Our products enable customers to comply with the requirements of the Virginia Consumer Data Protection Act (the “VCDPA”). The VCDPA took effect on January 1, 2023; however, prior to initiating any action under the VCDPA, the Virginia Attorney General will provide written notice of any violations, and organizations that cure the violation within thirty days will not be subject to an enforcement action.

The VCDPA, very generally, requires businesses to:

• Provide transparent notices on how they collect, use, and sell data.
• Limit the collection of personal data to what is adequate, relevant, and reasonably necessary for the purposes disclosed to the consumer.
• Respect a consumer’s right to request information and access their personal data.
• Respect a consumer’s right to request erasure or correction of their personal data.
• Respect a consumer’s right to opt out of data selling, targeted advertising, or certain kinds of profiling.
• Take certain precautions when processing sensitive data or children’s data.
• Implement and maintain reasonable security measures to protect personal data.
• Conduct and document data protection impact assessments for processing of personal data that presents a heightened risk of harm to consumers.
• Take certain measures with respect to protecting de-identified and pseudonymous data.

The VCDPA applies to for-profit organizations doing business in Virginia that: (a) control or process personal data of 100,000 or more consumers during a calendar year, or (b) control or process the personal data of 25,000 or more consumers and derive over 50% of gross revenue from the sale of personal data.

The VCDPA does not apply to nonprofits. Additionally, the VCDPA excludes certain types of data, such as patient identifying information under HIPAA and personal data regulated by FERPA.
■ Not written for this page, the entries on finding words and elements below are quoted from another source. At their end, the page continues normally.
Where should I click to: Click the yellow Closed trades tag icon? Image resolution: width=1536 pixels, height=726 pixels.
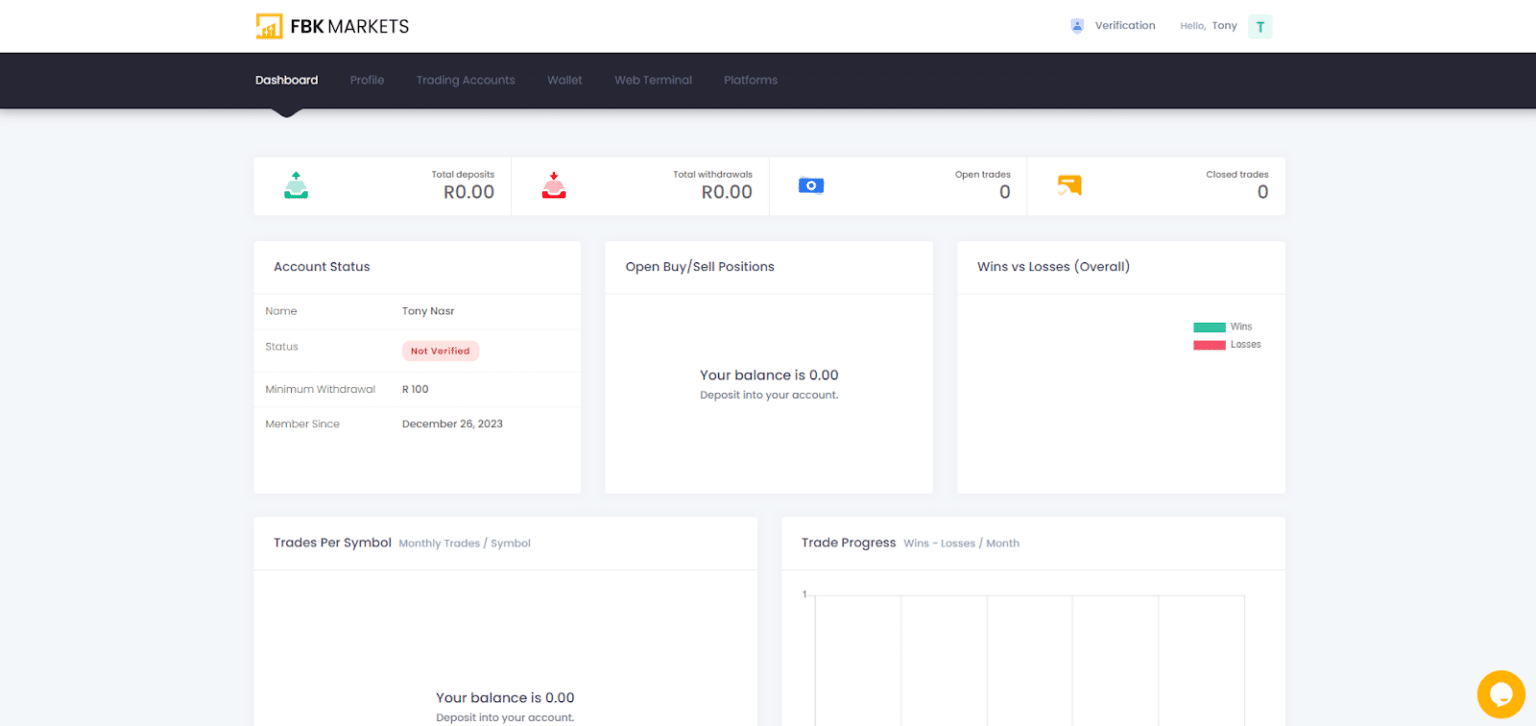pyautogui.click(x=1069, y=185)
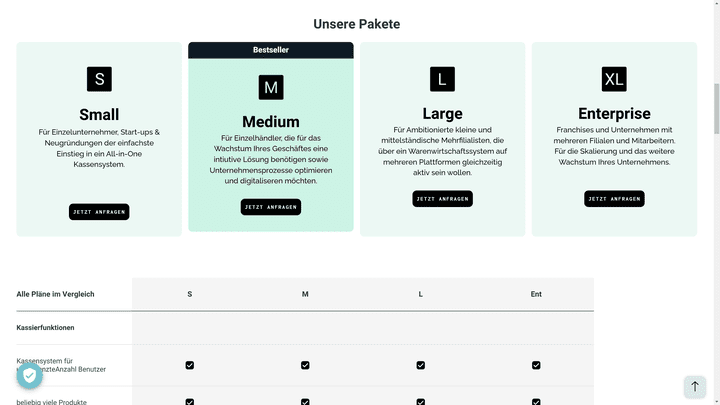Image resolution: width=720 pixels, height=405 pixels.
Task: Toggle Kassensystem checkbox in S column
Action: [190, 366]
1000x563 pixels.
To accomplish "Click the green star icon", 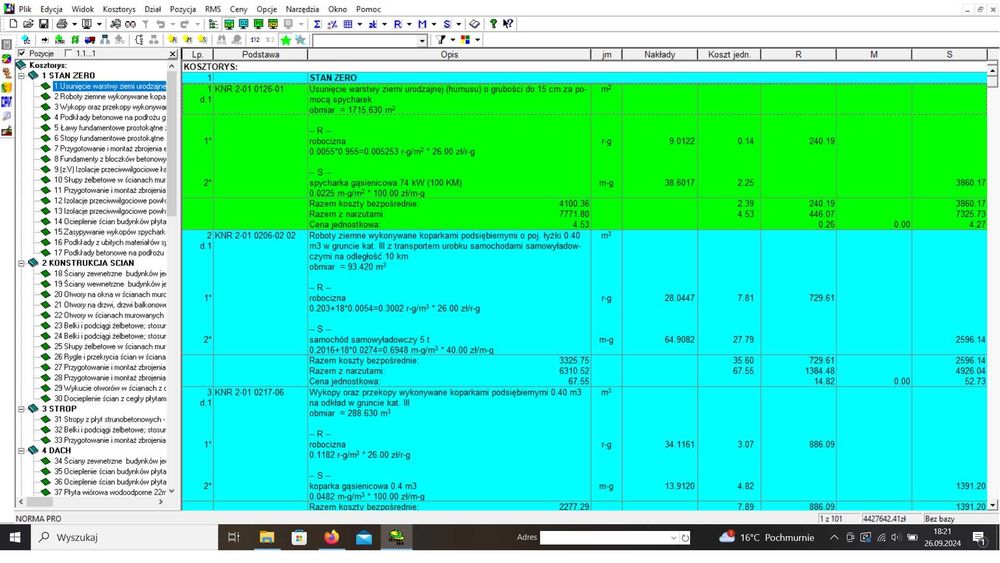I will [286, 40].
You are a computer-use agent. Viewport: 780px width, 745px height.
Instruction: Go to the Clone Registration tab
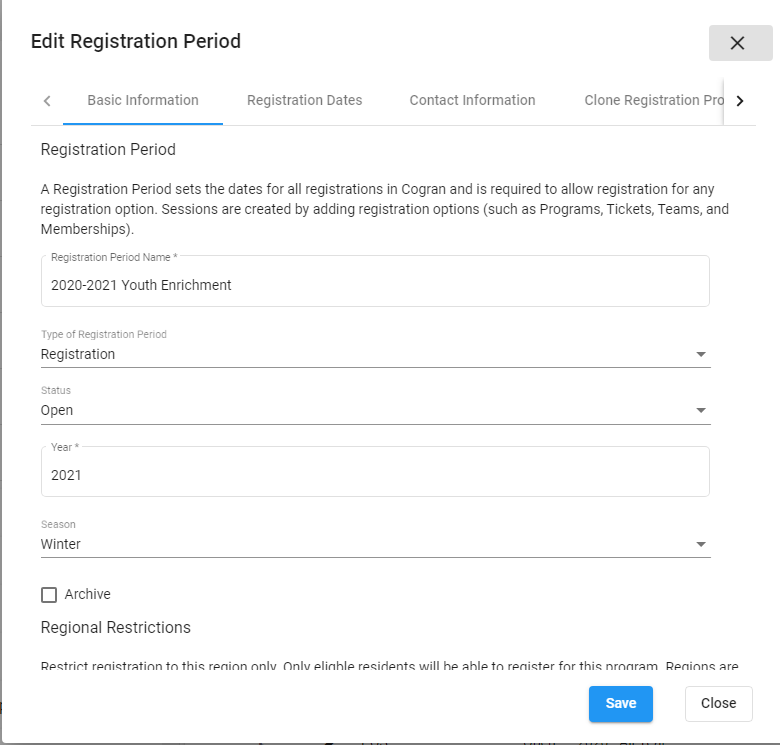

Please consult with your organization’s legal counsel to determine your compliance obligations under the VCDPA.

When Blackbaud receives customers’ constituent data in connection with the Blackbaud Solutions, we are acting as a service provider. If we receive an access request, an opt-out request, or a request to delete or correct from a consumer regarding personal information that we collect or hold on a customer’s behalf, we will inform the consumer that it should submit the request directly to such customer.

Many of the VCDPA requirements are to be fulfilled by the organization outside of our solutions. We have provided instructions on how an organization can correct, delete, or de-identify personal data within a solution and query data in a solution to respond to access requests. See the Product Documentation section of this site for information on how to accomplish these tasks in your solution.

For solutions that provide an organizational homepage to a customer, you can include and self-title a hyperlink at the bottom of the homepage that will link to your site for handling privacy requests. In addition, such homepage will respect the opt-out preference signal Global Privacy Control.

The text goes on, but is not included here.